▶ MATERIAL TO PROCESS
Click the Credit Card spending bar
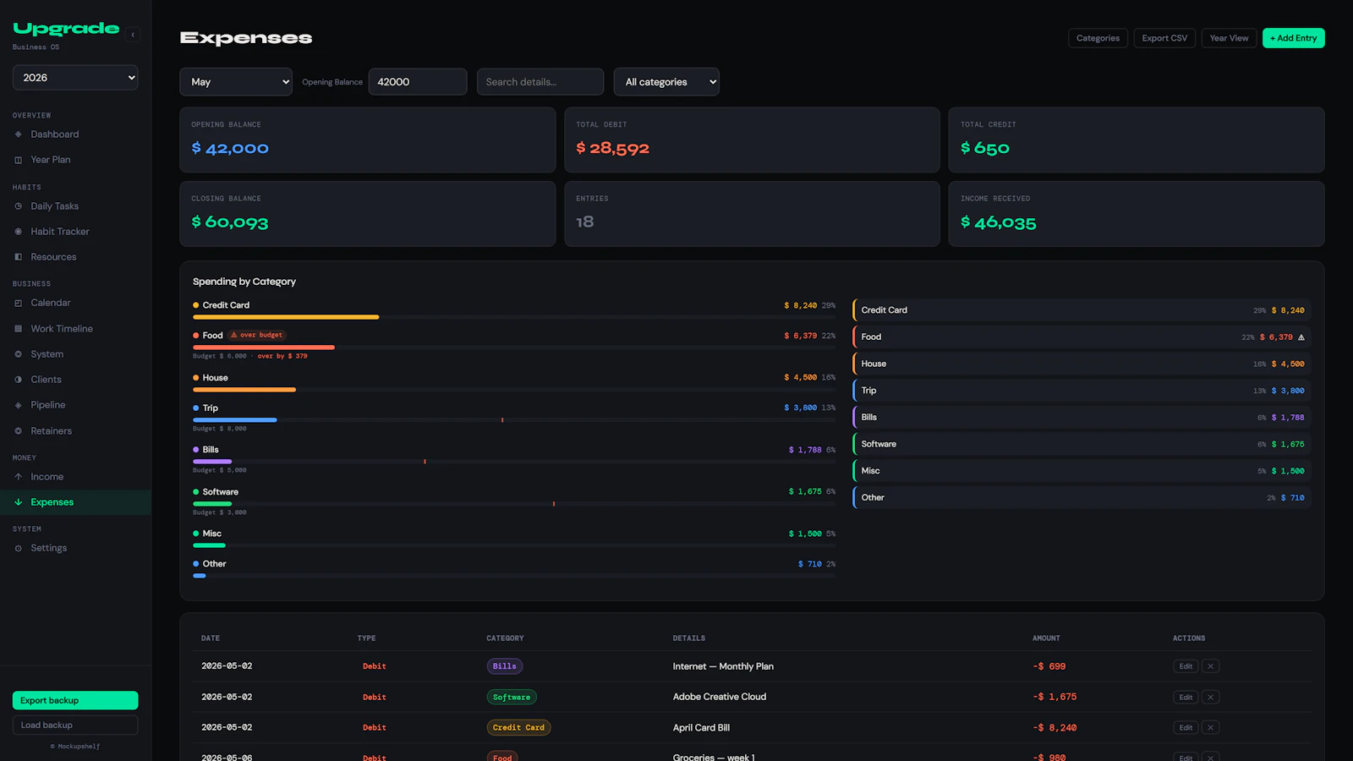The image size is (1353, 761). [x=286, y=317]
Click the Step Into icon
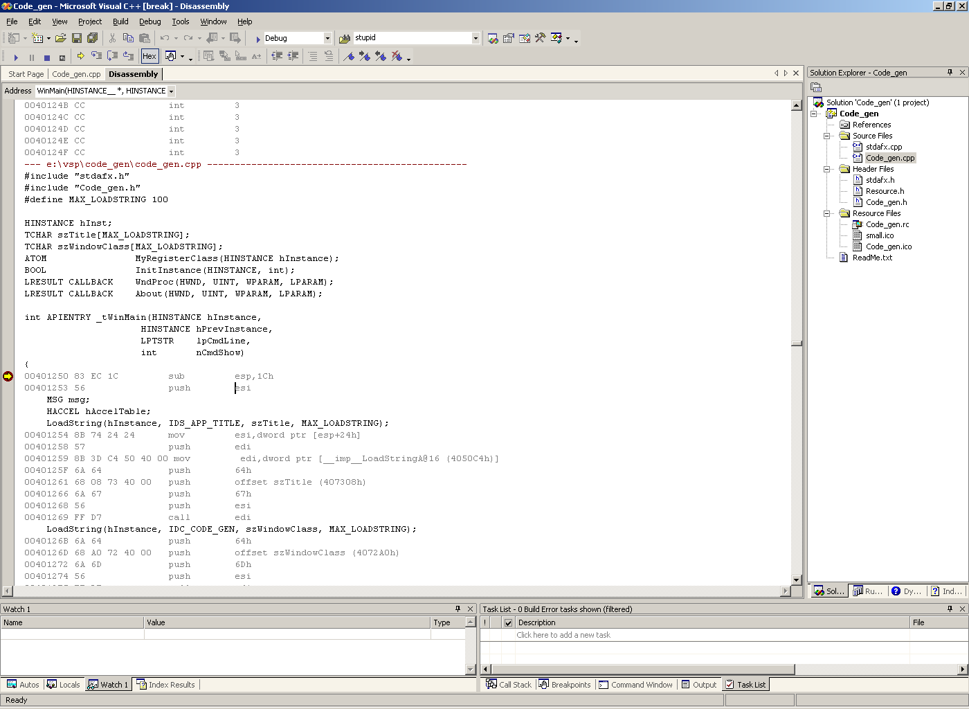 coord(96,56)
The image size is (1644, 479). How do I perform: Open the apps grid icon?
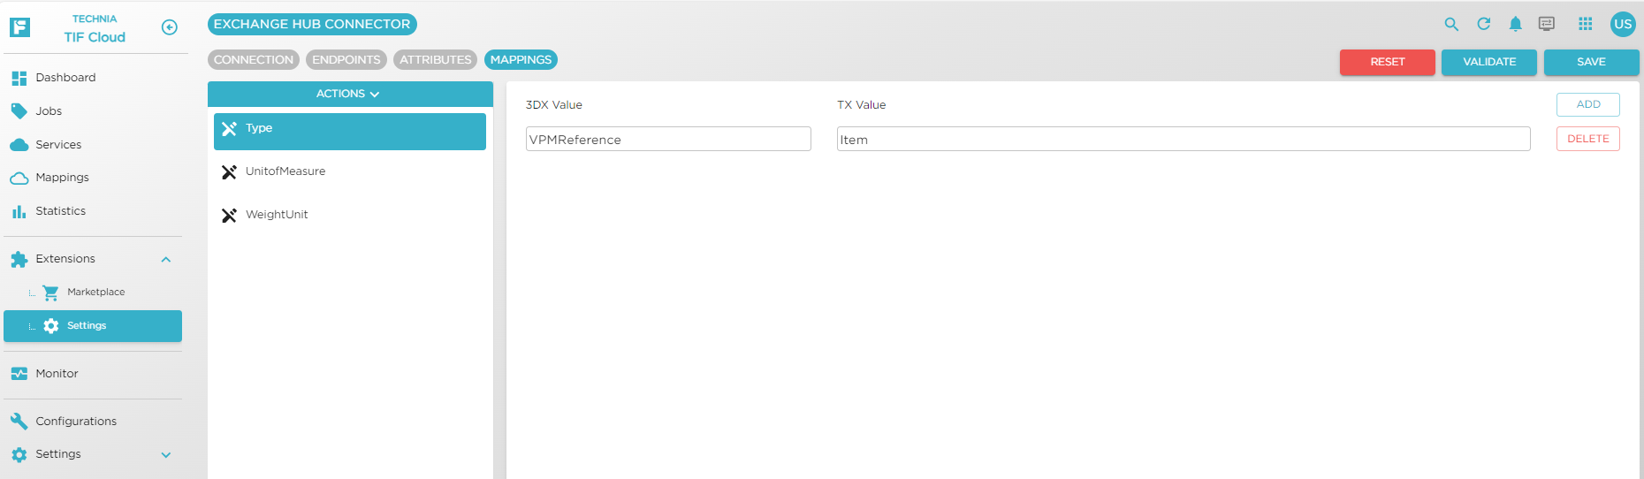[1586, 25]
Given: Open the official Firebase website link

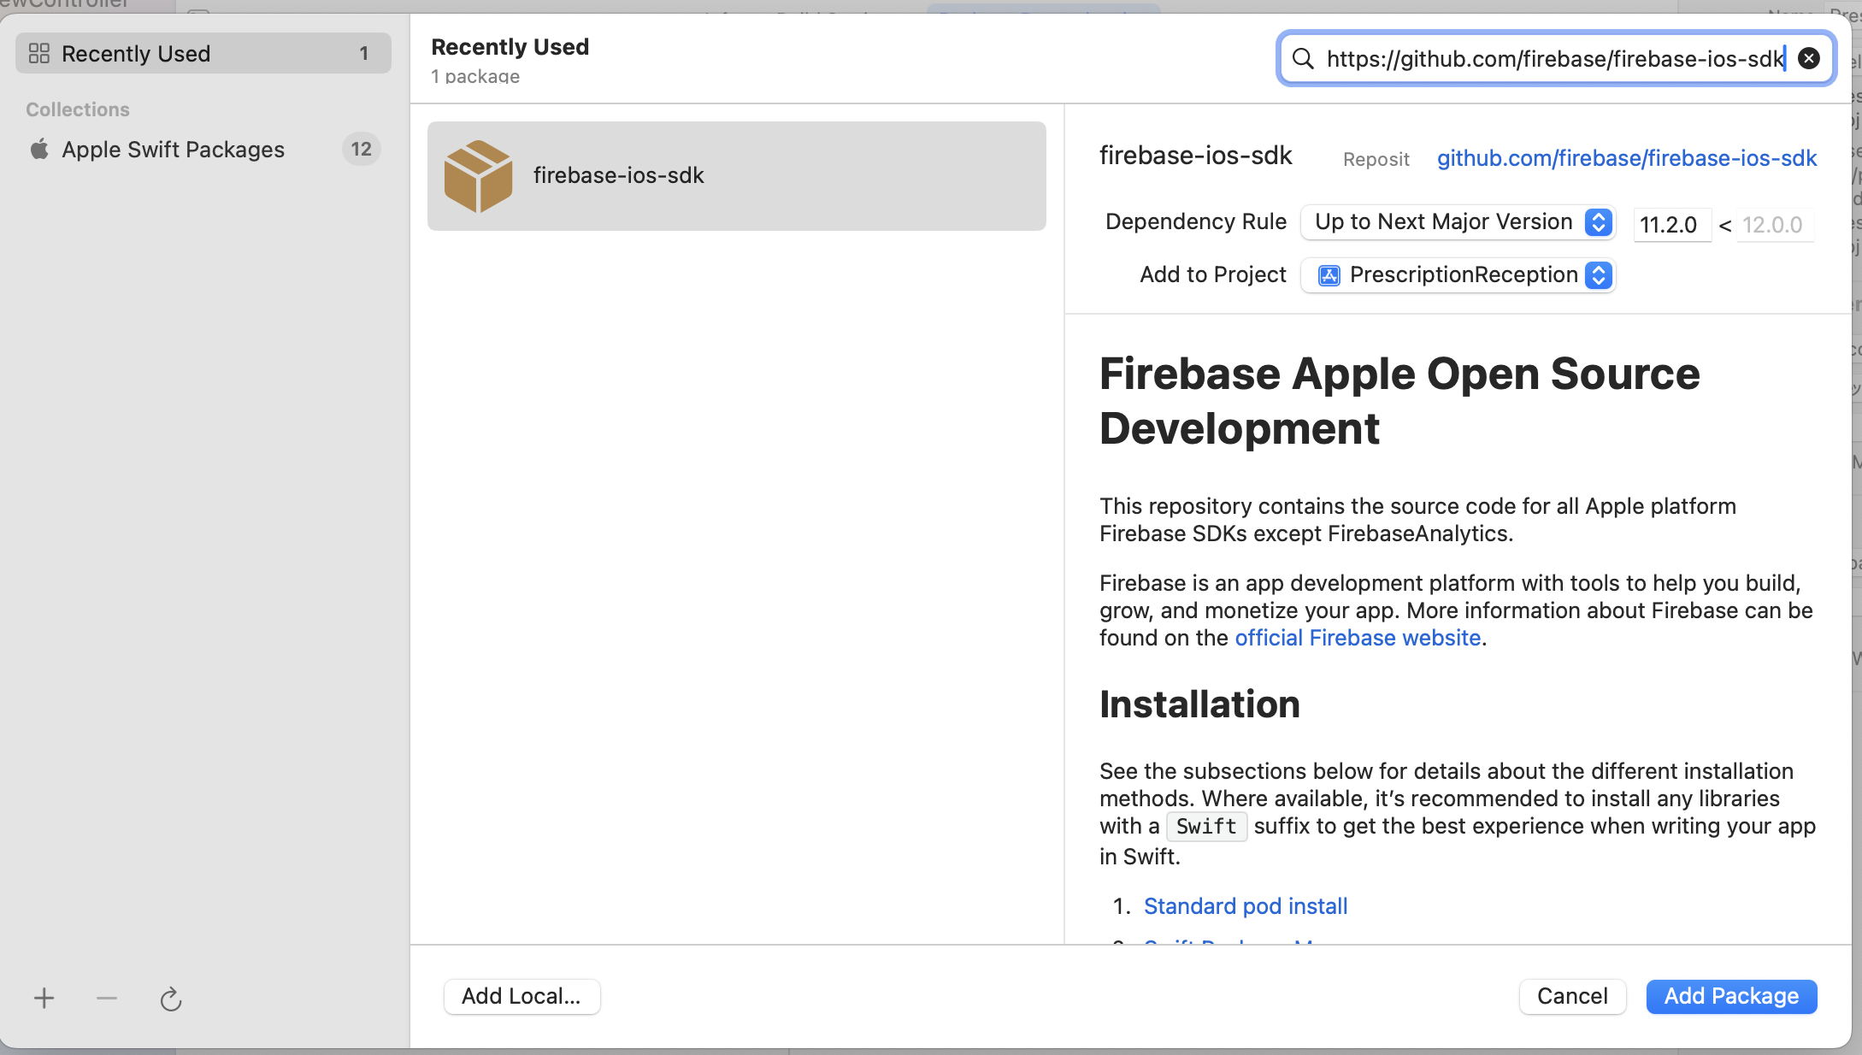Looking at the screenshot, I should 1358,638.
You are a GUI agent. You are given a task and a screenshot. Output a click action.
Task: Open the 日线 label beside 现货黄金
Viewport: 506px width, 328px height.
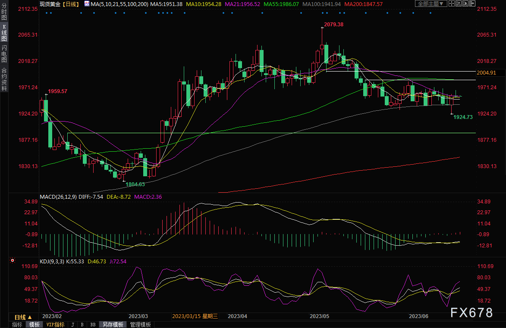point(70,4)
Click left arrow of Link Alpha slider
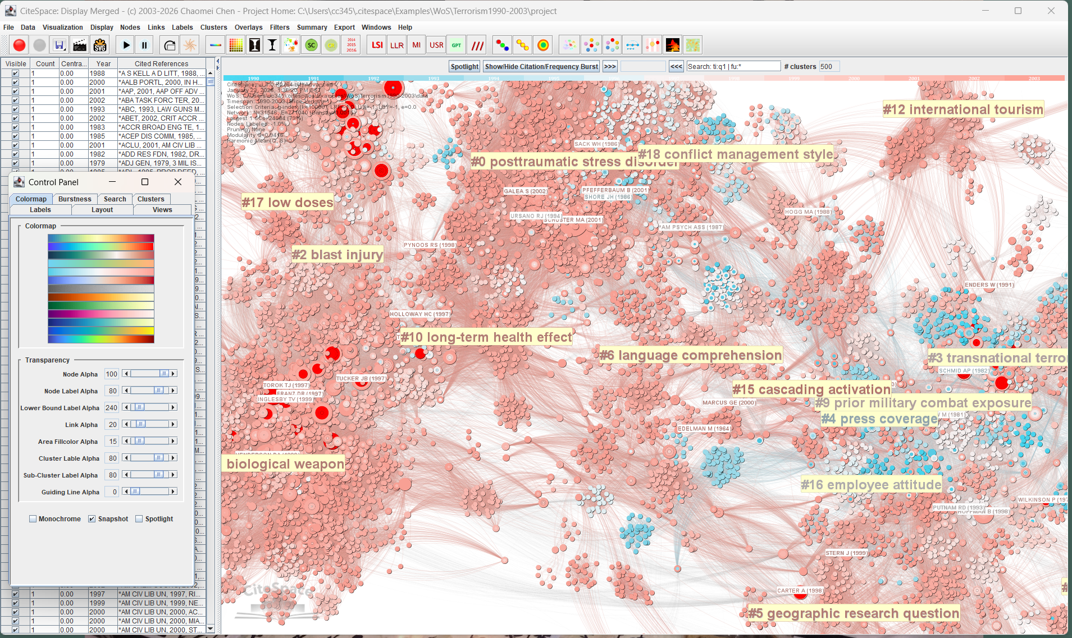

▶ STATED PROBLEM
Retype every line of the listing above word for word, leaving out the pictures.

▶ EXPECTED OUTPUT
Click the Credit Card spending bar
The image size is (1353, 761). [x=286, y=317]
Click the Step Into icon
 coord(96,56)
The image size is (1644, 479). How do I perform: Open the apps grid icon?
[1586, 25]
Given: Open the official Firebase website link

Looking at the screenshot, I should 1358,638.
You are a GUI agent. You are given a task and a screenshot. Output a click action.
Task: Open the 日线 label beside 现货黄金
Viewport: 506px width, 328px height.
point(70,4)
Click left arrow of Link Alpha slider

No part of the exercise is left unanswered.